#### Tasks to complete:
A. In the forum thread about the boy's raglan cardigan pattern, which size is the only one the designer has test knitted?
B. Reproduce the passage of the forum thread on the boy's raglan cardigan pattern between "## pamgillies1 (Aug" and "pattern. I love it.", inclusive.
C. Carry on the forum thread about the boy's raglan cardigan pattern, starting after its final post.

#### Excerpt to read:
# Basic Boy's Top Down Raglan Cardigan/Jacket for those who wanted the pattern



## leannab (Sep 7, 2011)

I designed this basic cardy pattern because I found it difficult to find a free simple pattern for a size 6. It's so basic and simple that you could apply many different ideas to change the look of it. i.e. a nice boy style patterned finish.

For those of you who wanted to give my (free) pattern a try, (jmko, Lulu2, Laryan, CBratt), I've now written it out and it's here as a download.

*Just a reminder again,* apart from the size 6 (pictured) I have not test knitted any of the other sizes. Please pass on any errors you may find so I can correct the pattern before I put it on Ravelry. Thank you.

Pattern is below last picture.

Leanna x


----------



## pamgillies1 (Aug 6, 2011)

Thank you for the kind donation of this lovely pattern.


----------



## oumapam (May 11, 2015)

Thank you sew much for this pattern. I love it.

#### Provided material:
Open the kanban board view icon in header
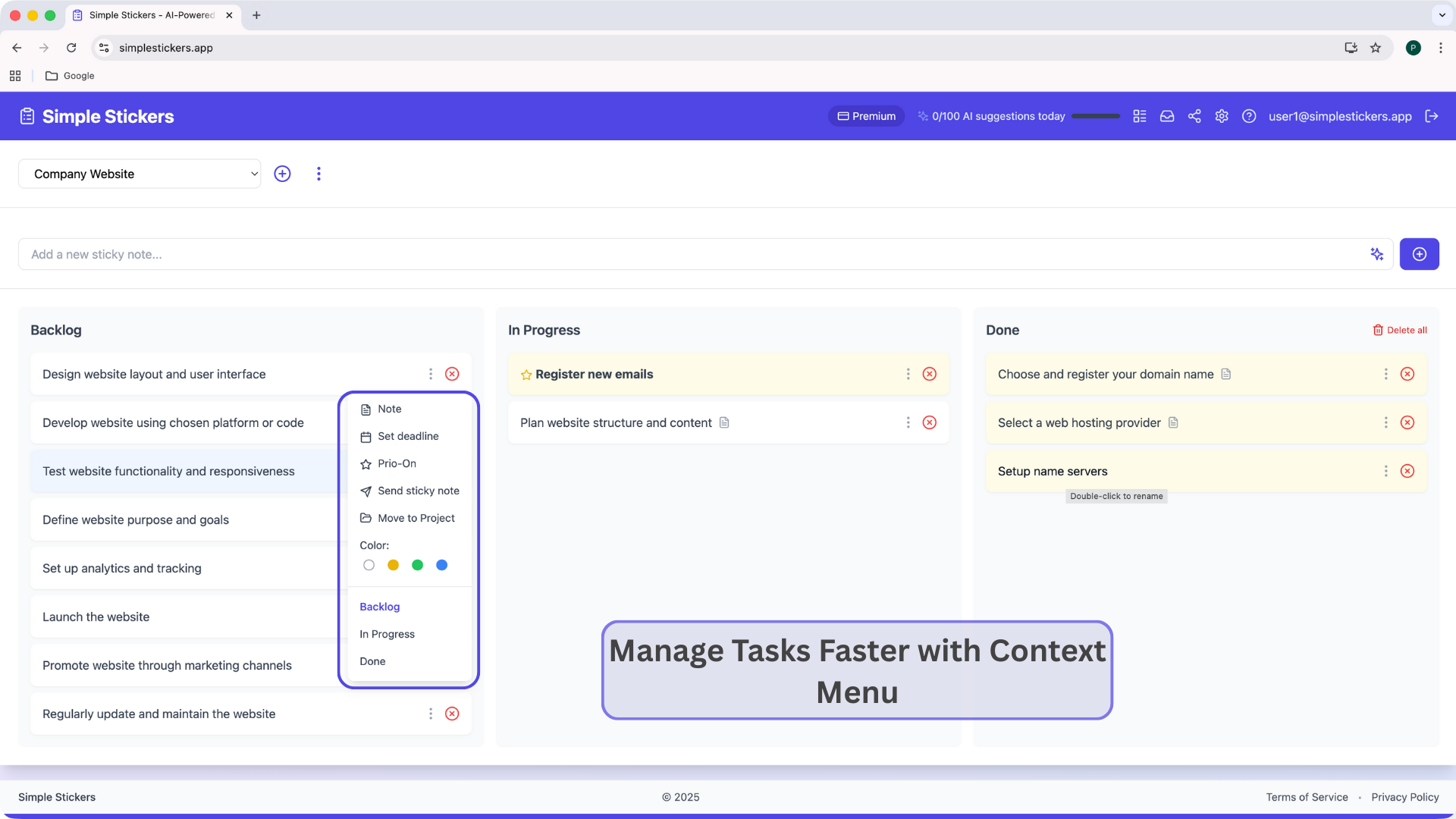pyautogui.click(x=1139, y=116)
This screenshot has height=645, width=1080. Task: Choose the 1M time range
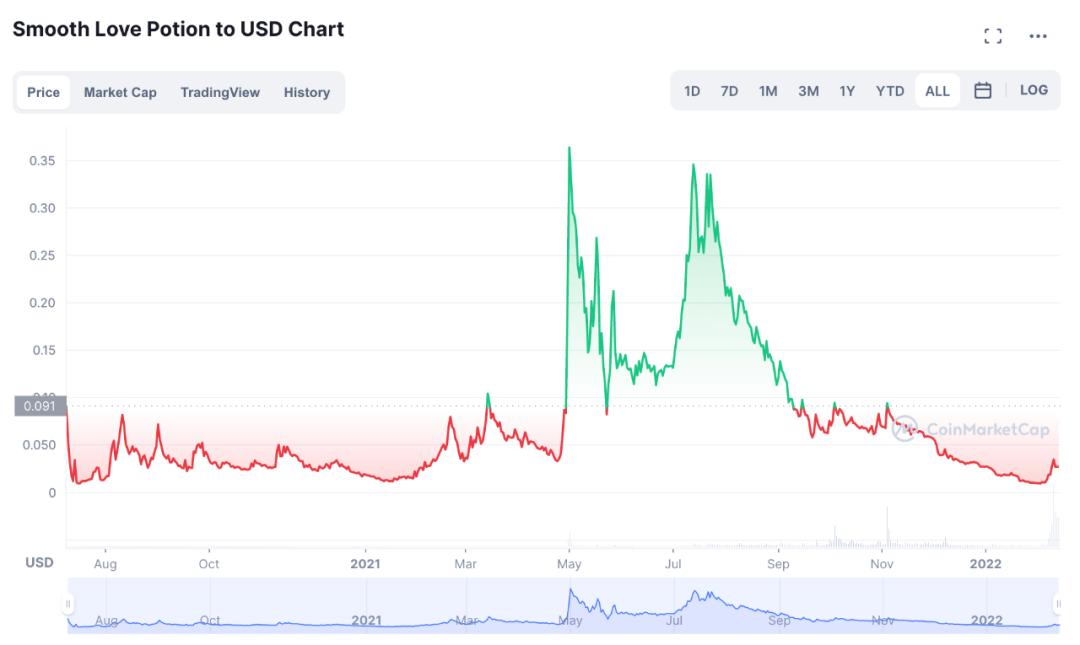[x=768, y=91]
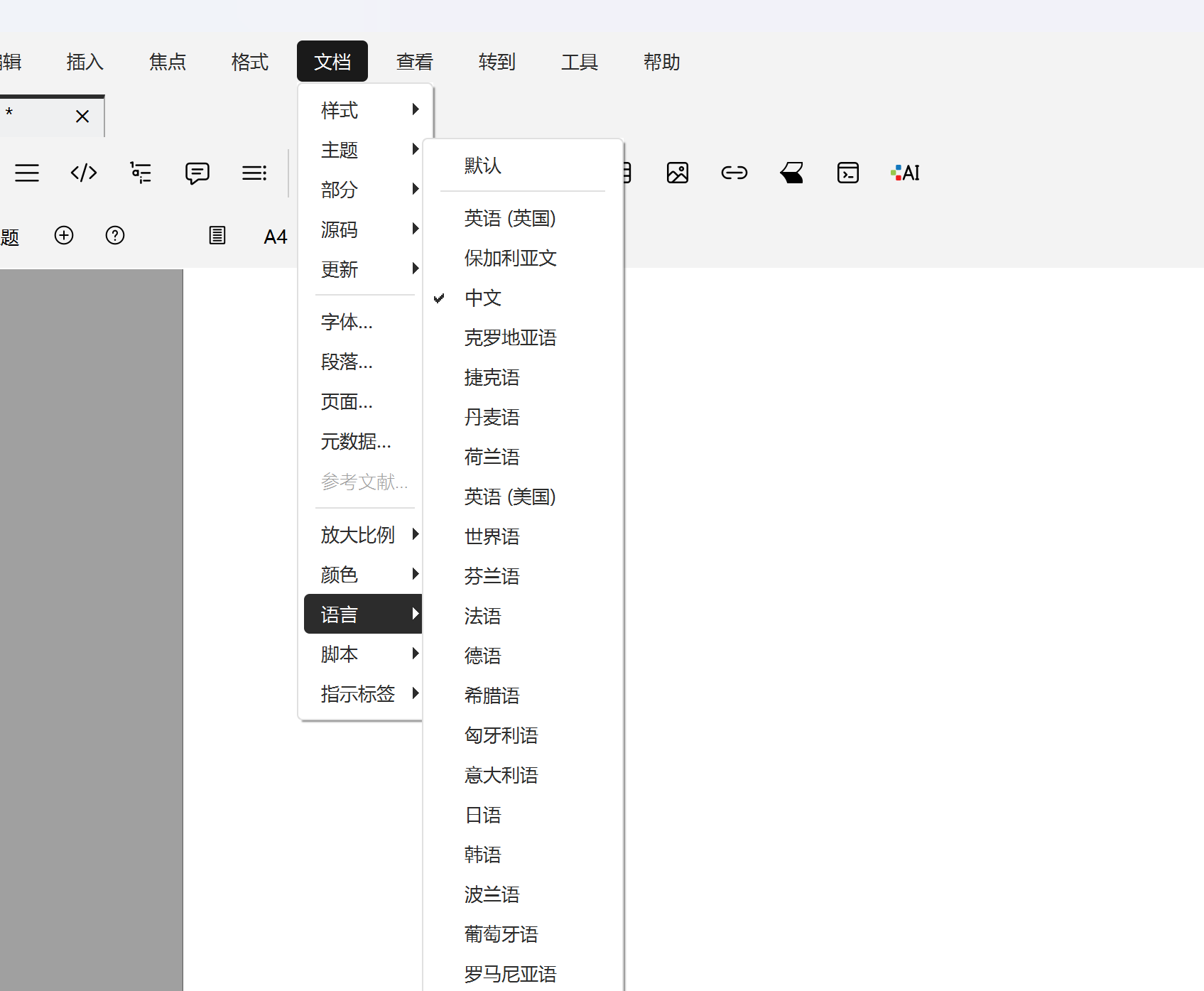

* * *

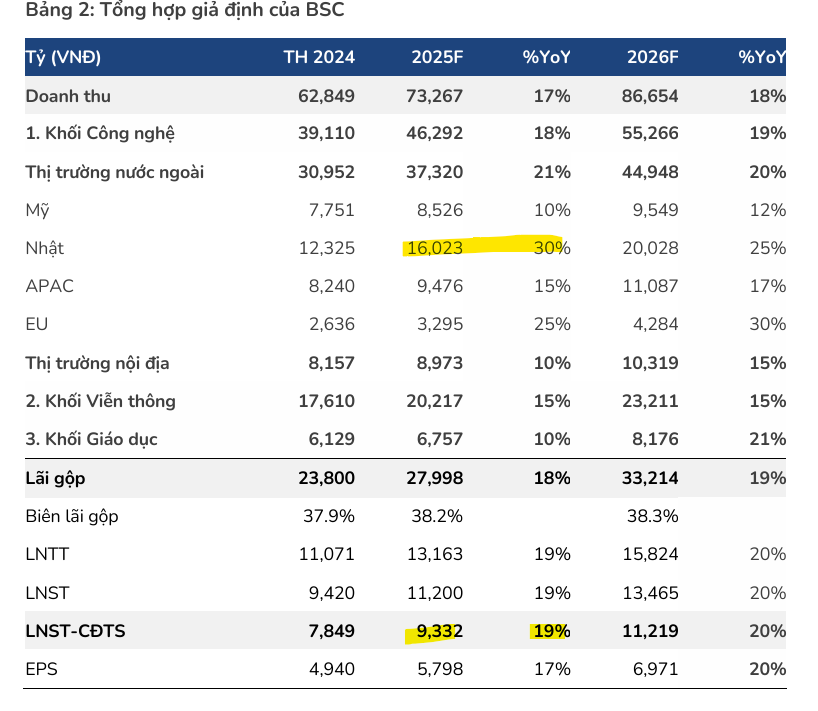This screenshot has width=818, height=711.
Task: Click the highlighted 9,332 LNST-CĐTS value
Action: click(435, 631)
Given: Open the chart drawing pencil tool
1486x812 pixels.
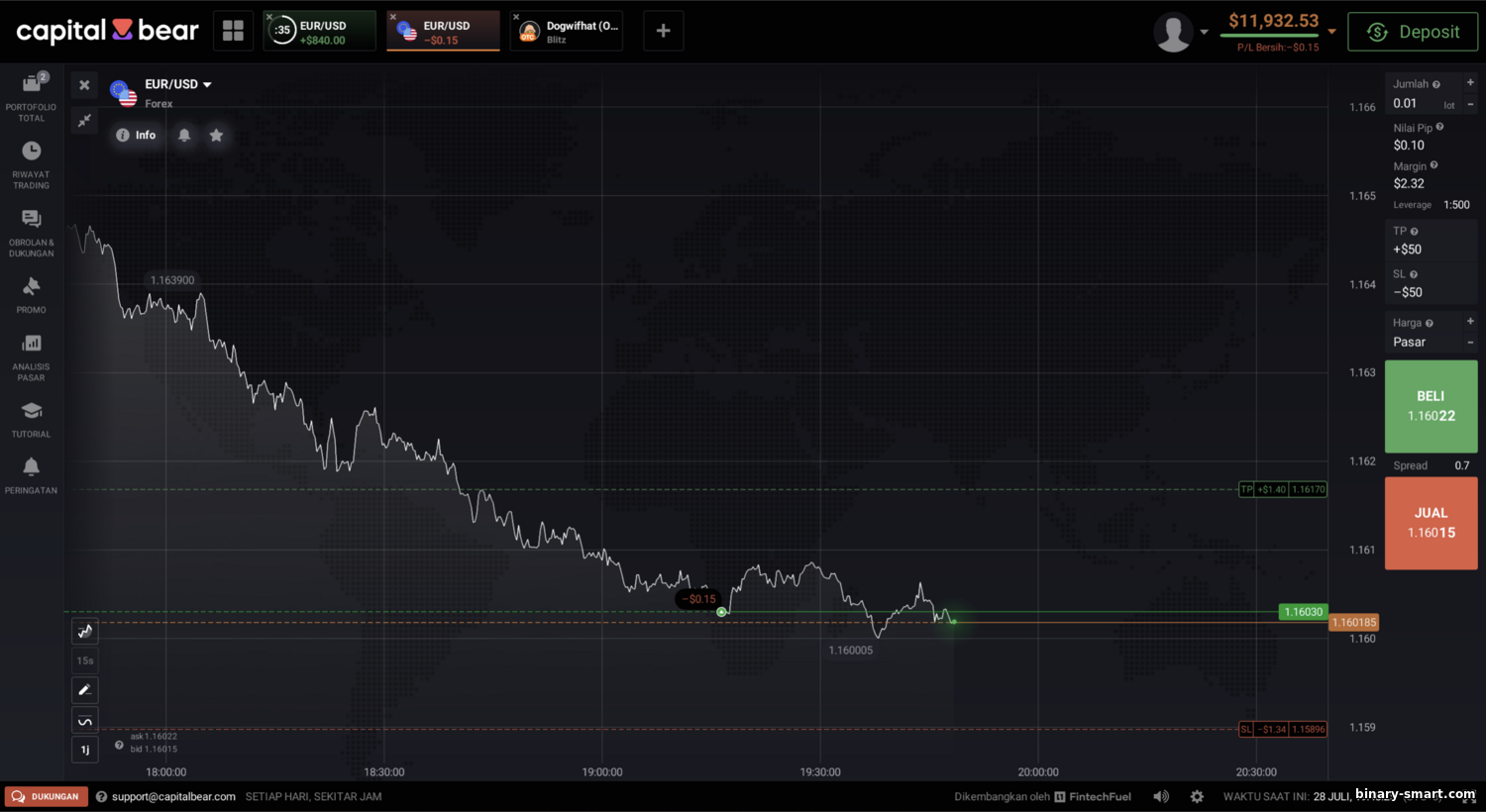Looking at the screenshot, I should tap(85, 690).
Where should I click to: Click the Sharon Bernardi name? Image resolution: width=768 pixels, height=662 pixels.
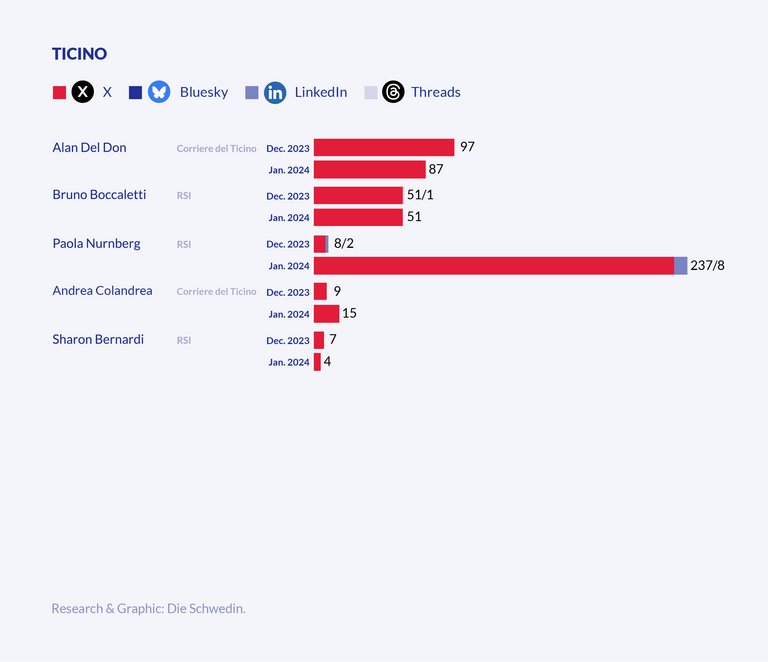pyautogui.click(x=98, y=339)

#### Solved tasks:
A. Size 6.

B.
## pamgillies1 (Aug 6, 2011)

Thank you for the kind donation of this lovely pattern.


----------



## oumapam (May 11, 2015)

Thank you sew much for this pattern. I love it.

C.
----------



## marg 123 (Oct 17, 2012)

Many thanks


----------



## Sockmouth (Sep 26, 2012)

This looks like a lovely pattern. I plan to try it very soon. Thanks so much for sharing it with al of us.


----------



## somnus (Dec 30, 2014)

Love the pattern and the wool!


----------



## janis blondel (May 20, 2011)

Thank you for the pattern it is so nice of you.


----------



## emr521 (Nov 30, 2012)

Thanks for sharing.


----------



## StellasKnits (Apr 10, 2011)

Lovely!


----------



## Reyna (Oct 24, 2012)

Thank you for this pattern, it will be my "go to" one when I want to knit something for my grandson.


----------



## Wordbird (Jan 3, 2015)

Thank you for sharing. Will try and post a picture of my efforts!


----------



## lildeb2 (Jul 14, 2013)

Thank you so much :thumbup: :thumbup:


----------



## Windbeam (Jul 31, 2011)

Very nice of you, thank you.


----------



## chrisjac (Oct 25, 2011)

Thank you- such a lovely pattern!


----------



## johannecw (Oct 25, 2011)

Thank you for sharing your pattern.


----------



## 8 Furry Kids (Jun 30, 2011)

WOW, thank you. I think I can do this.


----------



## eileenmp (Sep 2, 2014)

Thank you for the pattern. I will try it.


----------



## Ladyj960 (May 22, 2013)

:thumbup: :thumbup: :thumbup:


----------



## Nancyn (Mar 23, 2013)

Very kind of you. Thanks.


----------



## Shauna0320 (Mar 5, 2012)

Thank you for sharing your pattern. Very kind of you.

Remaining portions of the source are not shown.